On any native multilib system, you still have only one $prefix, period.
You just have multiple lib* directories.  Same here.

> Now, as I said above, maybe the correct answer is "don't try to split it 
> up: the multilib "mingw64-crt-lib" should include whatever is necessary 
> in both sys-root/prefix/lib and sys-root/prefix/lib$MULTI; ditto 
> sys-root/prefix/bin and ...bin$MULTI, all in one happy package. Ditto 
> for the other "core" components of a toolchain.
> 
> If you do that, then mingw64-$CPU-$PKG would work fine (but might be a 
> little confusing, since it could contain $OTHER-CPU stuff).

Exactly, why do they need to be separated at all?  If they're both meant
to be used by one toolchain and installed in one sysroot, just package
them together.

IOW mingw64-x64-zlib doesn't necessary mean just "a Win64 zlib" but "a
zlib that can be used with mingw64-x64-binutils/gcc", compiled against
whichever ABI(s) mingw64-x64 supports and installed in the mingw64-x64
sysroot.  If the latter are multilib, then so can the former be without
dicing up each package into a million pieces.

> Right, well, I'll obviously handle the stuff I currently maintain: the 
> mingw-{zlib,bzip2,xz,libgcrypt,libgpg-error} stuff.

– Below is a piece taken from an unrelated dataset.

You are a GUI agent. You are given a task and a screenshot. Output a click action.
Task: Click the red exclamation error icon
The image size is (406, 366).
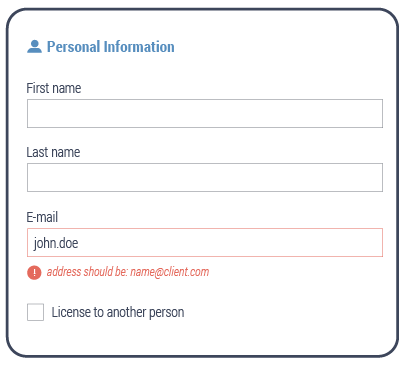tap(34, 273)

And I assume DaveK 
> would do the mingw-{binutils,gcc} ones, since he's already volunteered 
> for that (unless he's changed his mind?).

BTW, weren't you going to check mingw.org gcc for patches and options so
I could cook up .cygport drafts for those as well?

> Ack. For now, and maybe forever wrt mingw.org $target and mingw64 
> $target(s).  Probably, tho, the no-multilib "policy" will be hard to 
> maintain if cygwin starts shipping cross compilers targeting other 
> $hosts like Solaris, IRIX, etc.  Not that I have any burning desire to 
> ship or maintain those myself -- but somebody out there might volunteer 
> in the future.
> 
> I just don't like deliberately hardcoding a possibly-subject-to-change 
> policy discussion into a difficult-to-reverse nomenclature.

If we don't sub-split the multilib ABIs then there's no problem.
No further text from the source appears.